Murder in Bologna

Few cities have contributed as much to Europe's civilisation as Bologna but the sinister side of modern Italian politics has …

Few cities have contributed as much to Europe's civilisation as Bologna but the sinister side of modern Italian politics has once more thrown a shadow over its admirable history. The murder in Bologna of Mr Marco Biagi, an adviser to the government of Mr Silvio Berlusconi, has been claimed by a group linking itself to the Red Brigades. The possible return to action of this violent organisation has, once more, put extreme pressure on Italian democracy.

The intellectual powerhouses of Italian society, including the great University City of Bologna, have contributed immeasurably to western society. They have also, from time to time, spawned political thinking of an extremely dangerous nature.

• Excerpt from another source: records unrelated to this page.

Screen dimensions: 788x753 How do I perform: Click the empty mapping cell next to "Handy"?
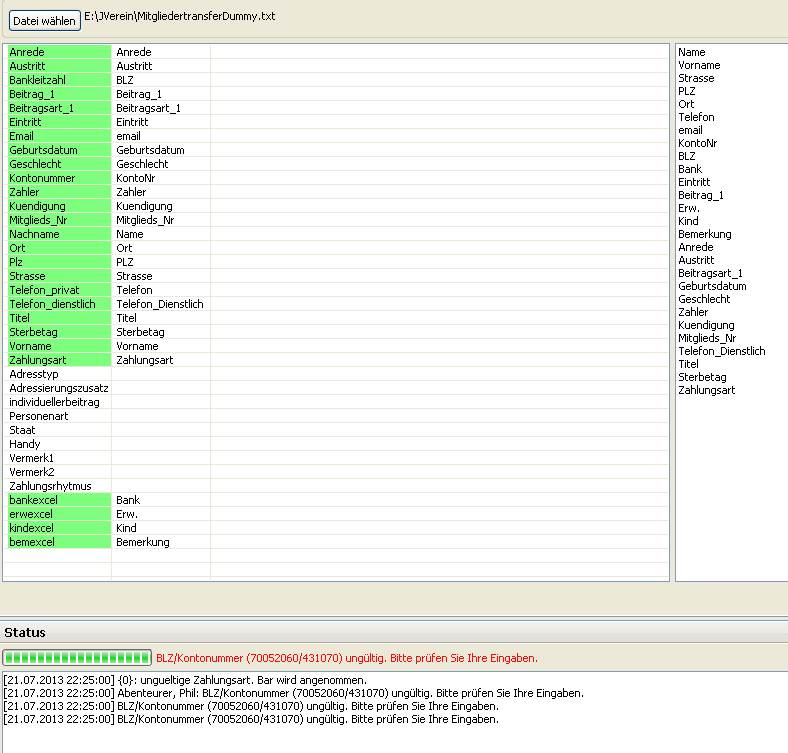point(160,444)
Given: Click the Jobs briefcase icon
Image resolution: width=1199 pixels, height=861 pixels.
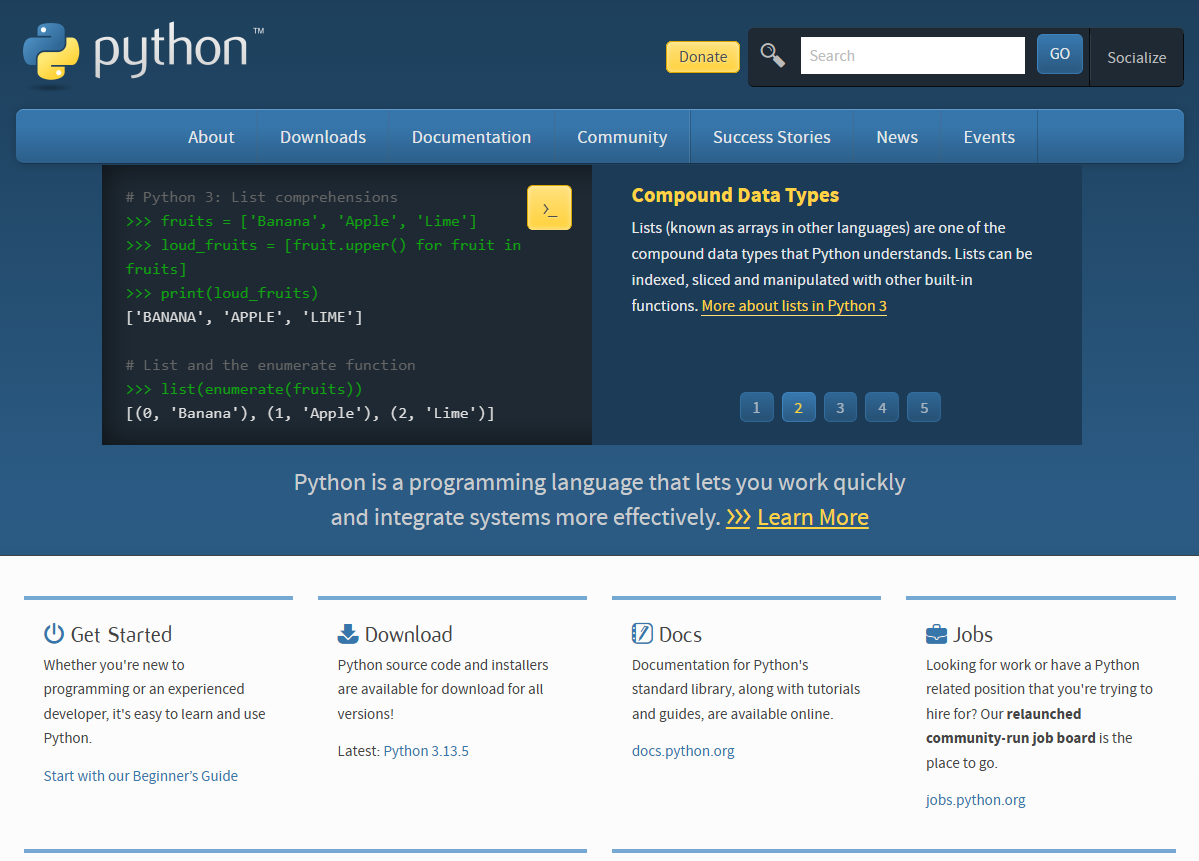Looking at the screenshot, I should click(935, 632).
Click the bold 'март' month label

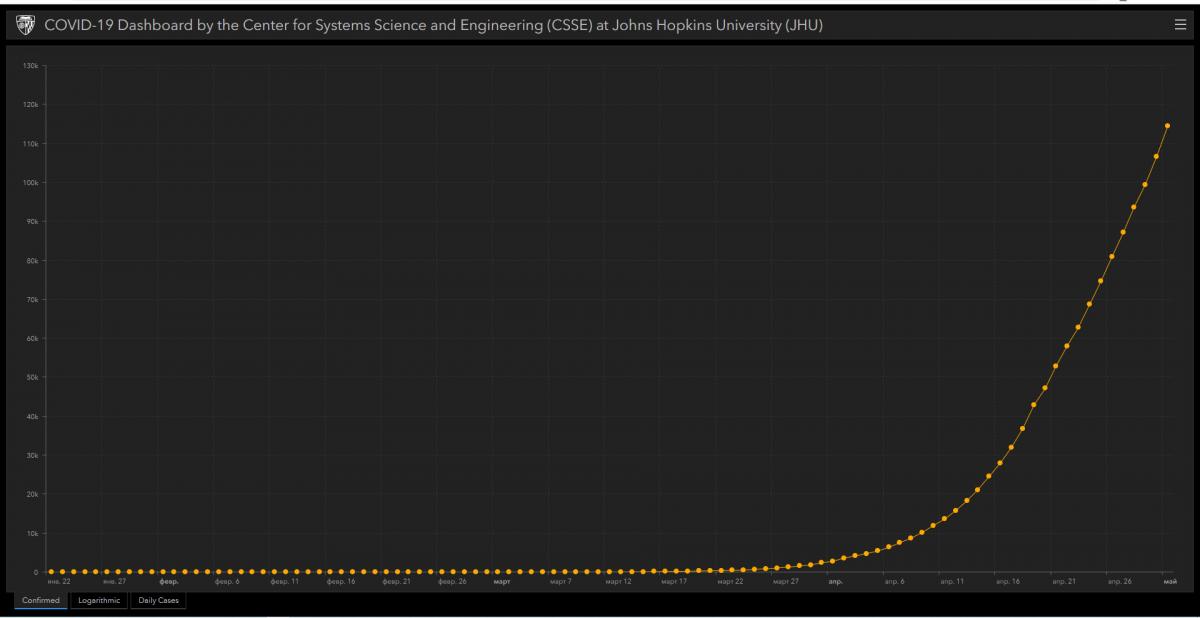tap(502, 581)
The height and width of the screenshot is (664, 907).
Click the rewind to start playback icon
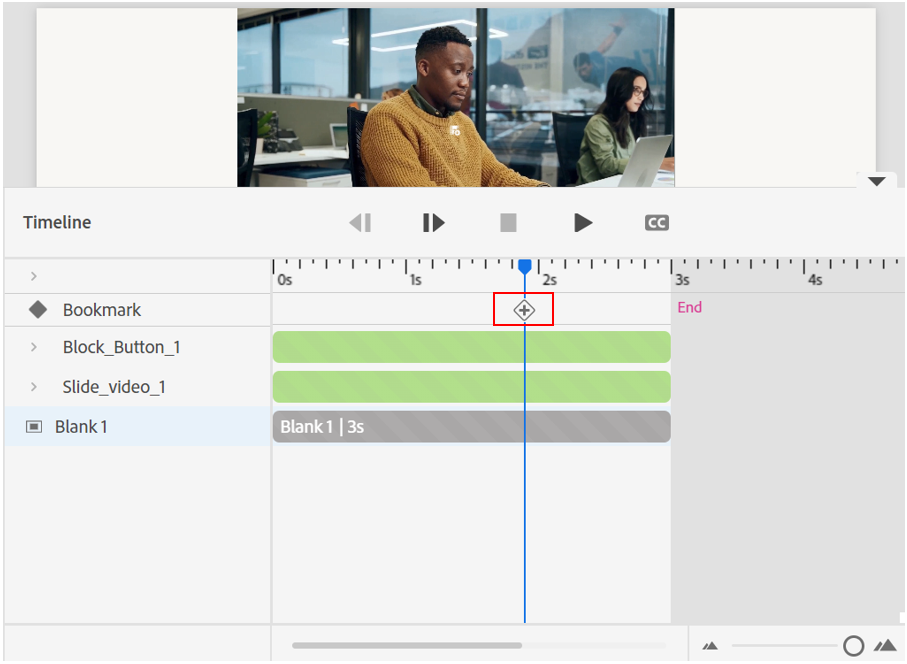tap(360, 223)
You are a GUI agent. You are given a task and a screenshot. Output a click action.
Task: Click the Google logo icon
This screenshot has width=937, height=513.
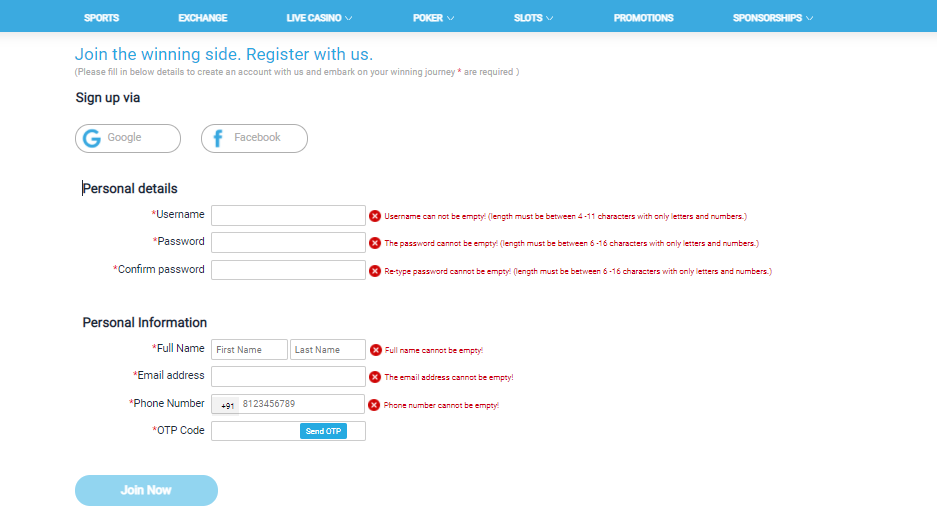(x=92, y=138)
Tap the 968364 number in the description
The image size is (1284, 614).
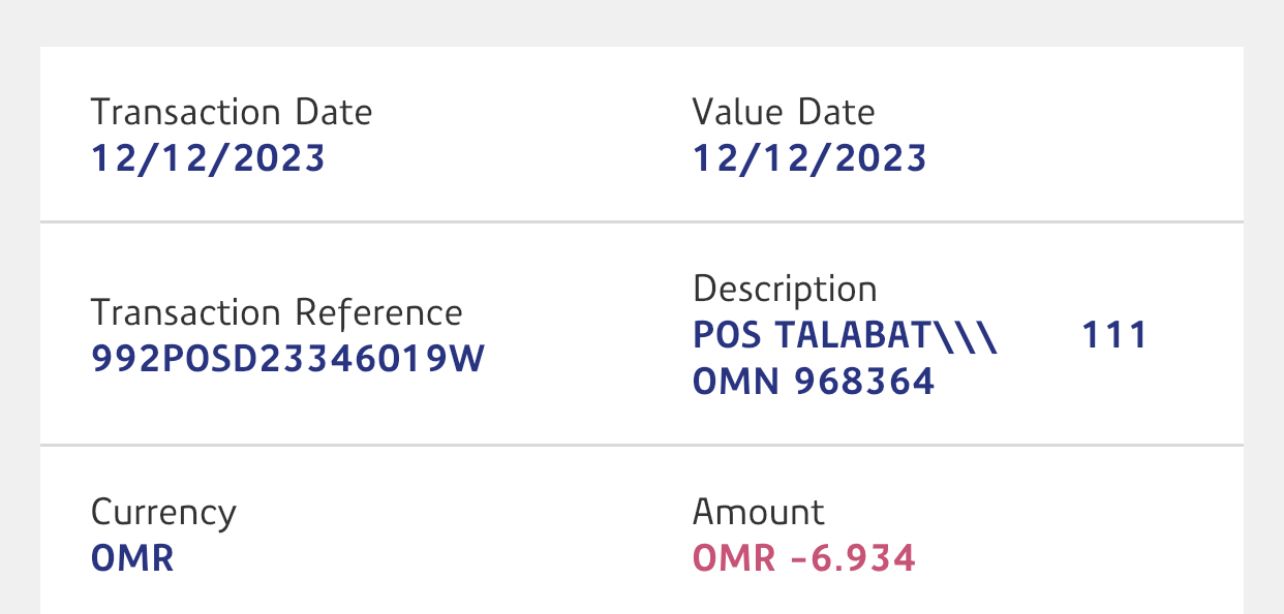coord(864,381)
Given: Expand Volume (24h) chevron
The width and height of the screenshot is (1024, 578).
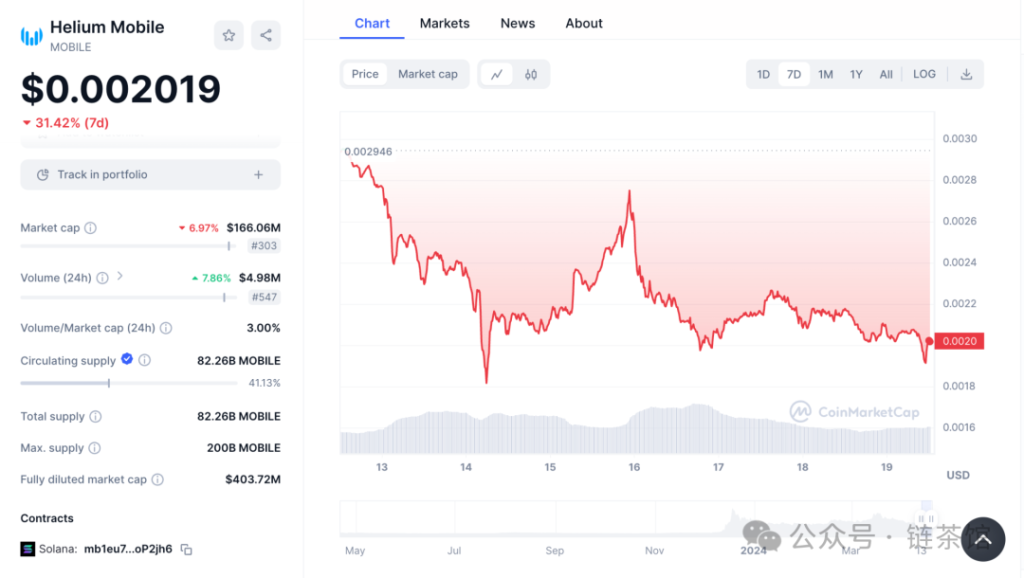Looking at the screenshot, I should point(120,276).
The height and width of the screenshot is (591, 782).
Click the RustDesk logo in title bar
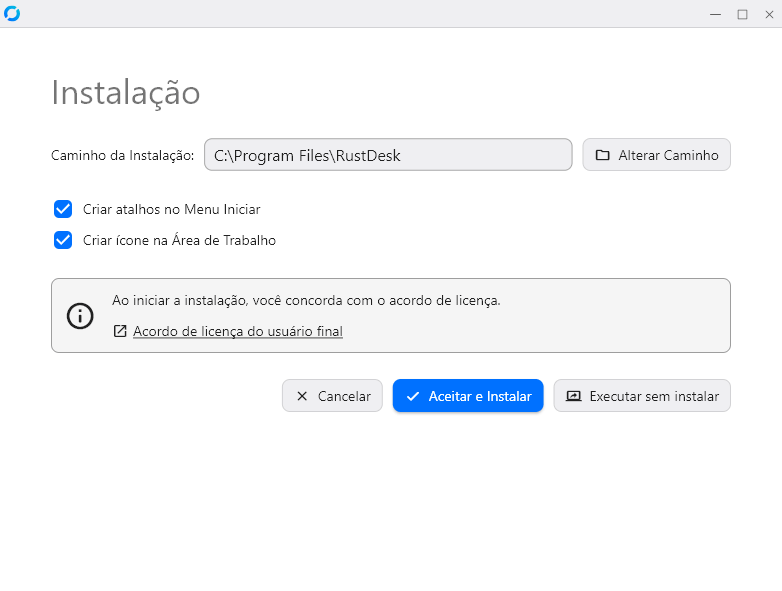click(12, 13)
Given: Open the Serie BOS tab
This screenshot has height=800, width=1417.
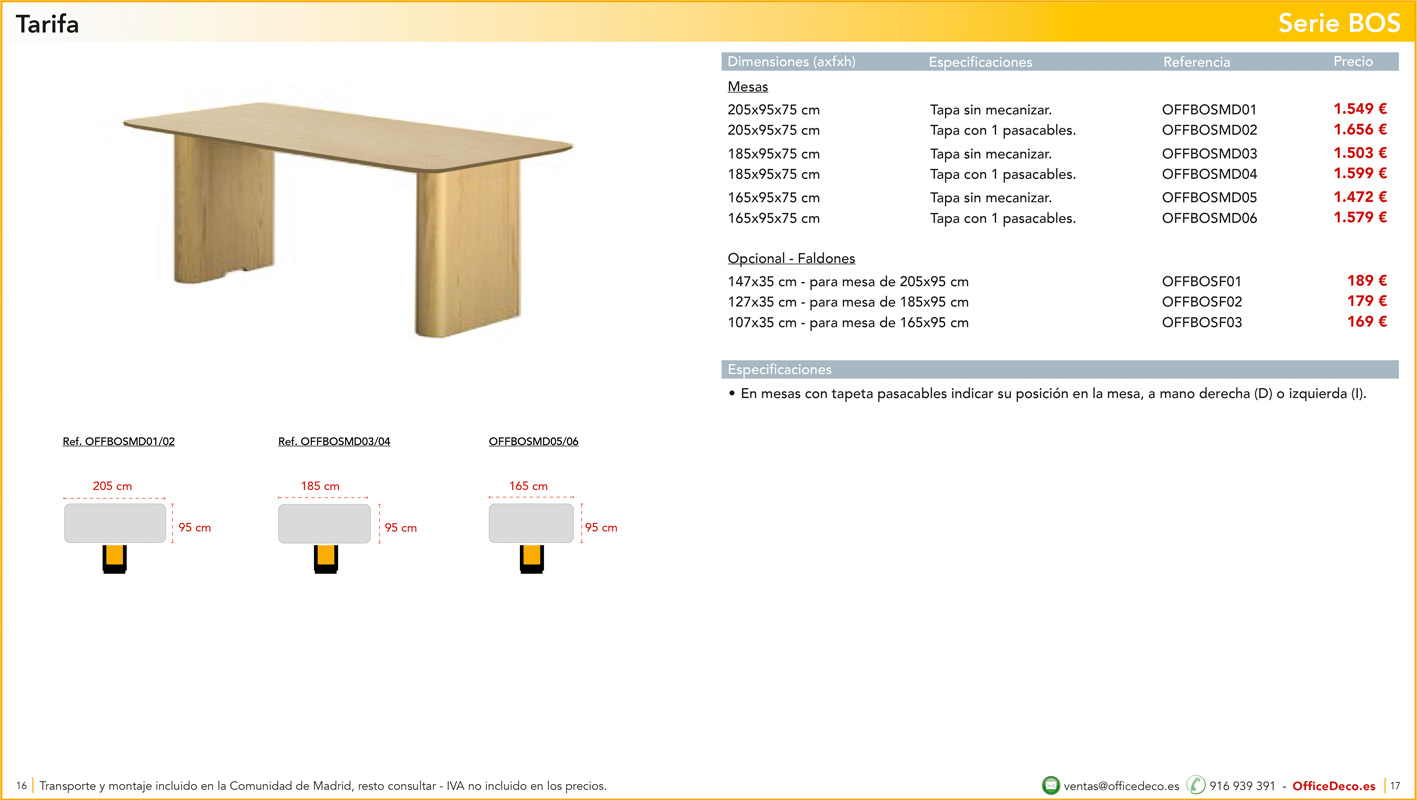Looking at the screenshot, I should [1339, 22].
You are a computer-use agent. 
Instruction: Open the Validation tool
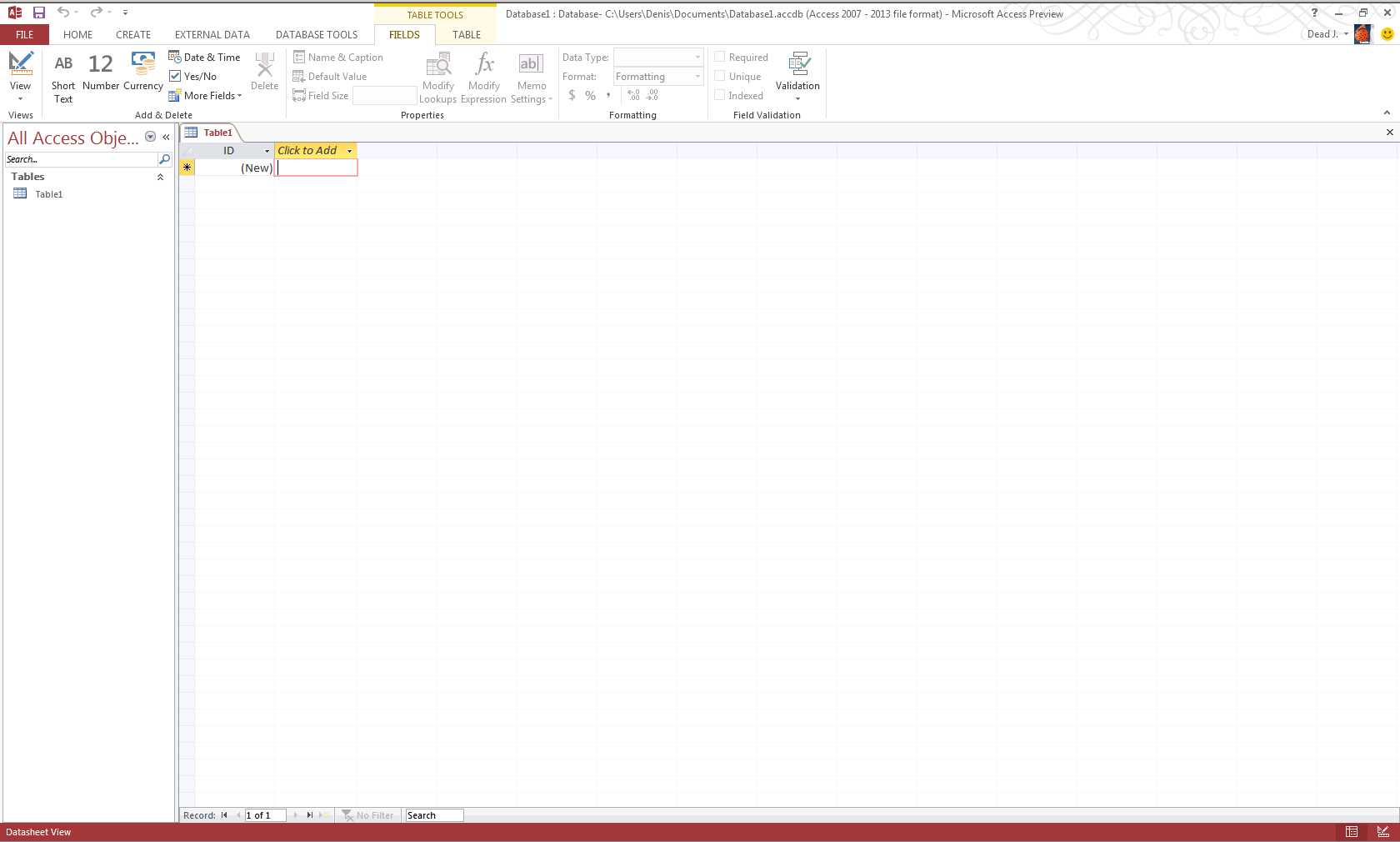[x=798, y=73]
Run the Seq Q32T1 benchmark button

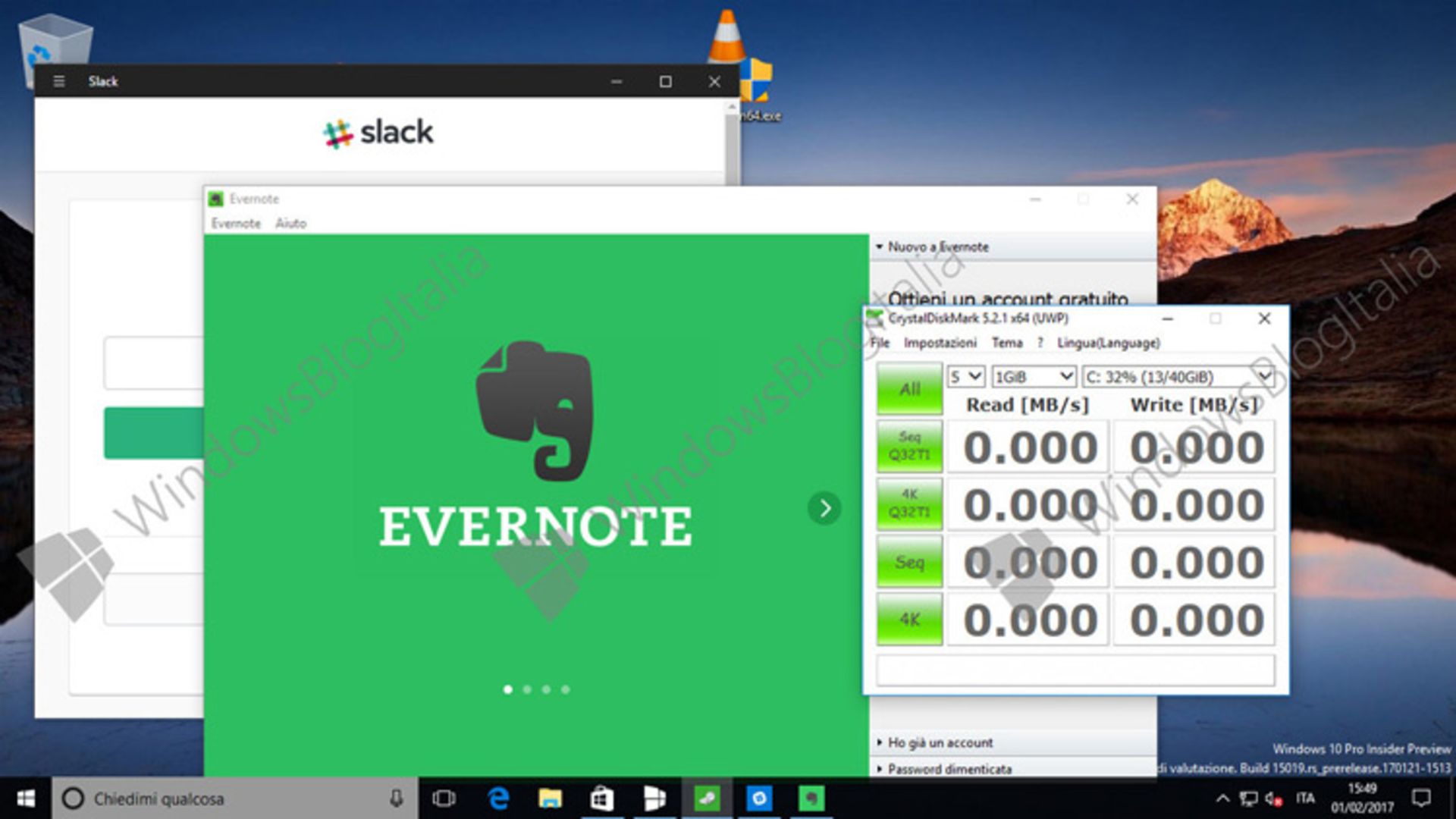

Italy is unusual in that political violence has stemmed, not from the atavism of national or religious differences, but from intellectual attitudes developed in the hothouse atmosphere of the universities.

Bologna has suffered more than most in this respect. In 1980, an extreme right-wing organisation murdered 85 people by planting a bomb in the city's main station, the most important hub in Italy's rail network. The latest attack appears to be the work of the extreme left. Mr Biagi had been strongly involved in a proposal to make it easier for employers to sack their workers. The long, rambling statement placed on the internet attempting to justify the murder was laced with the jargon of the extreme left. It attacked "the imperialist bourgeoisie" which had "redefined its means of exploitation" in order to "maintain its profit margins."

A number of politicians who support Mr Berlusconi's government have attempted to use the murder as a stick with which to beat the democratic centre-left opposition. Attempts to capitalise on the brutal killing of Mr Biagi are not only cynical in the extreme, they may also serve to polarise Italian politics even further and lead to a return of the gory days of the 1970s and 1980s. Memories of the kidnap and murder of Prime Minister Aldo Moro in 1978, the Bologna Station massacre, the explosion at the Piazza Fontana in Milan that killed 16 people in 1969 have been revived. It is a time for Italians of all mainstream views to join forces and ensure that evil minorities on the right and the left are kept out of the political equation.